Roger Dyer and Jean Dyer v The Commissioners for HM Revenue and Customs: [2016] UKUT 0381 (TCC)
This case involved a negligible value claim under S24(2) TCGA 1992 on shares in a company run by just one director who was the sole designer generating income for the company. The director had no formal employment or service contract and the articles of association did not bind this individual to the company. Furthermore, there was no written agreement with the company for use of the Intellectual Property, nor any payment by the company for its use. The director emigrated to the US without notice and the company ceased trading a few months afterwards. A negligible value claim was subsequently made on the company’s shares purchased by family members a few months earlier. HMRC did not dispute the taxpayers’ contention that the purchased shares were of negligible value following the director’s departure. Its position was that the shares had no value when they had been acquired.
The decision of the tribunal was that there was no evidence of a legal relationship between the director and the company regarding her services or the use of her IP rights. The tribunal held that in their absence, the hypothetical purchaser would not have proceeded with a purchase of the shares. The tribunal concluded that in these circumstances the shares held by the taxpayers’ were worthless at the time of their acquisition. The decision in this case went in favour of HMRC at the FTT and was upheld at the UTT following a further appeal by the taxpayers.
Spring Capital Ltd v HMRC [2015] UKFTT 66 (TC)
This case has on occasion been cited in support of taking a different approach to the guidance provided by the above decisions. The issue in this case was the valuation of trade/goodwill in a company involved in the purchase & distribution of seafood. The business in essence acted as a “middle man” and was wholly reliant on the know-how, involvement & contacts of the two proprietors (who were brothers). Neither brother had an employment contract (with the business transferred) nor were there any non-competition contracts in place.
The tribunal did in fact rule on a separate point on this case, determining that the claimed transactions did not in fact take place. However, in his closing remarks, Judge Brannan commented that he would have agreed with the parties’ valuation, on the basis that the brothers would have stayed with the business after the sale and so the goodwill should be valued on the basis of the continuing use of the brothers’ know-how, IP and contacts.

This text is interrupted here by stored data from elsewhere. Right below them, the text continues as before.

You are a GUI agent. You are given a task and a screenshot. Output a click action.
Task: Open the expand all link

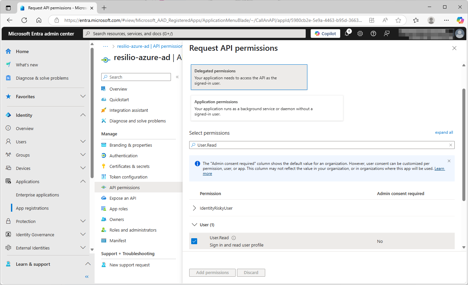(444, 132)
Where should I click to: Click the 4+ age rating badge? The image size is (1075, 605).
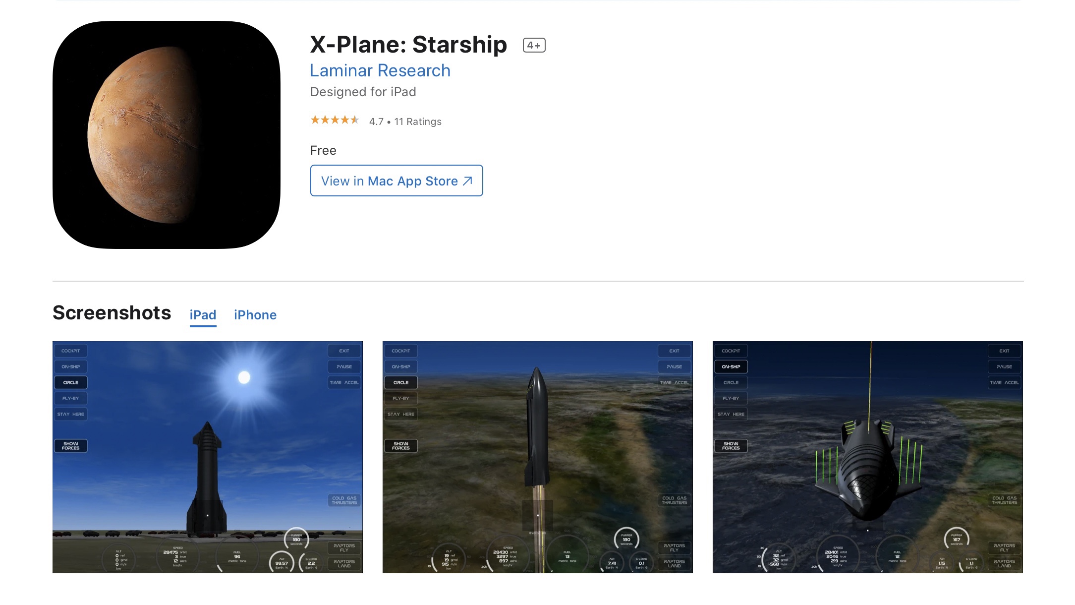coord(534,45)
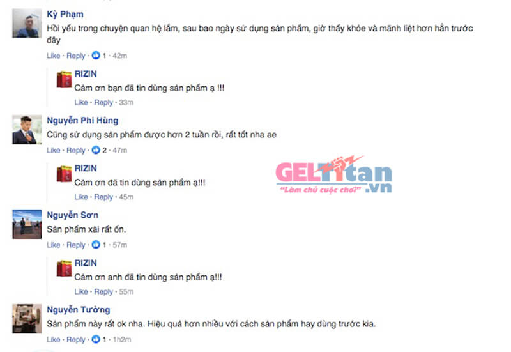
Task: Open Nguyễn Tường's profile name link
Action: click(x=78, y=309)
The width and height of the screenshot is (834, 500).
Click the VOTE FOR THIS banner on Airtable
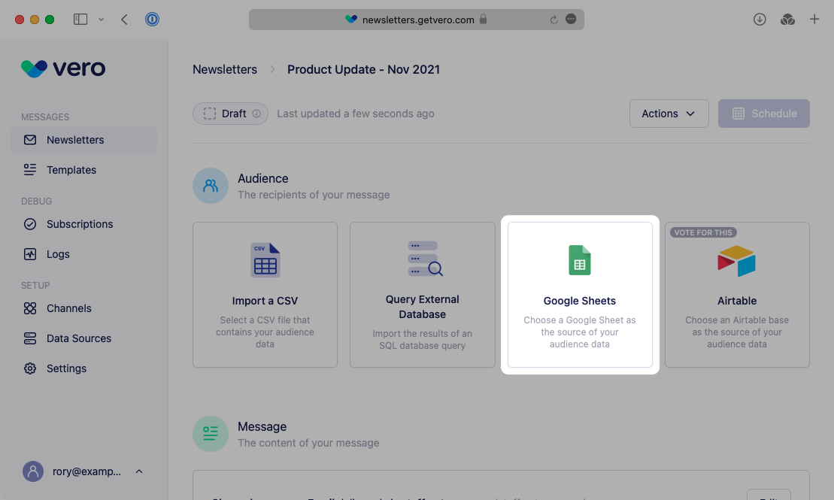702,232
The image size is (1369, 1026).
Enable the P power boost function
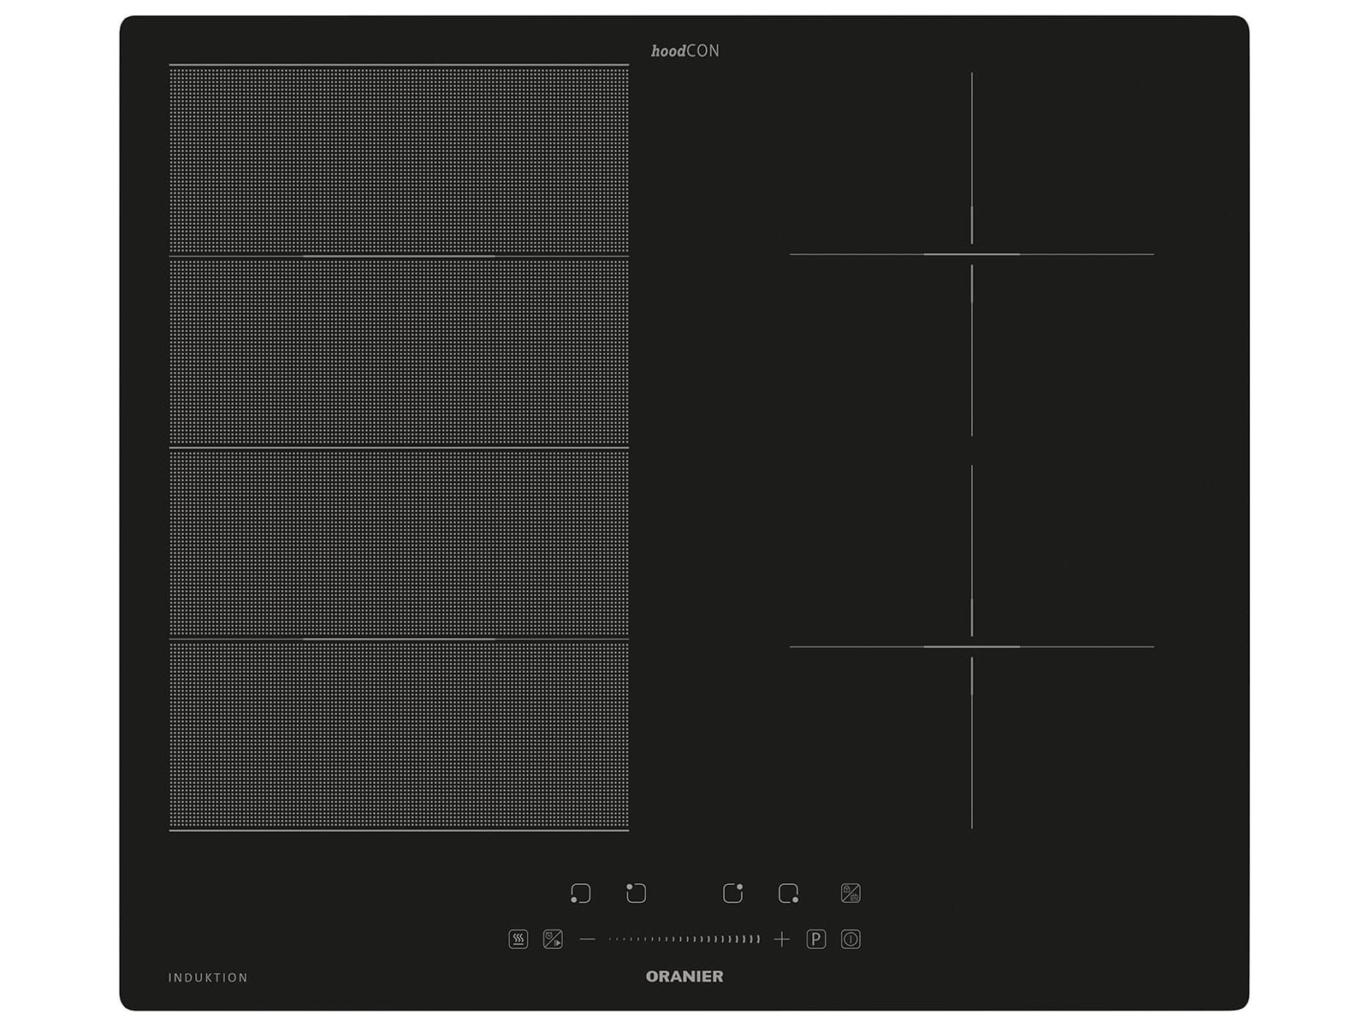(816, 940)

HMRC’s views do not concur with Judge Brannan’s remarks in this case which are not only obiter dicta but, as a First Tier Tribunal decision, they are without precedent setting value. HMRC also observe that his remarks rely upon authorities which concerned the correct valuation basis for inheritance tax purposes rather than capital gains tax purposes.
It follows that, for capital gains tax, HMRC will continue to value each asset exactly as it existed at the valuation date and will defend that line before the Tax Tribunals as necessary.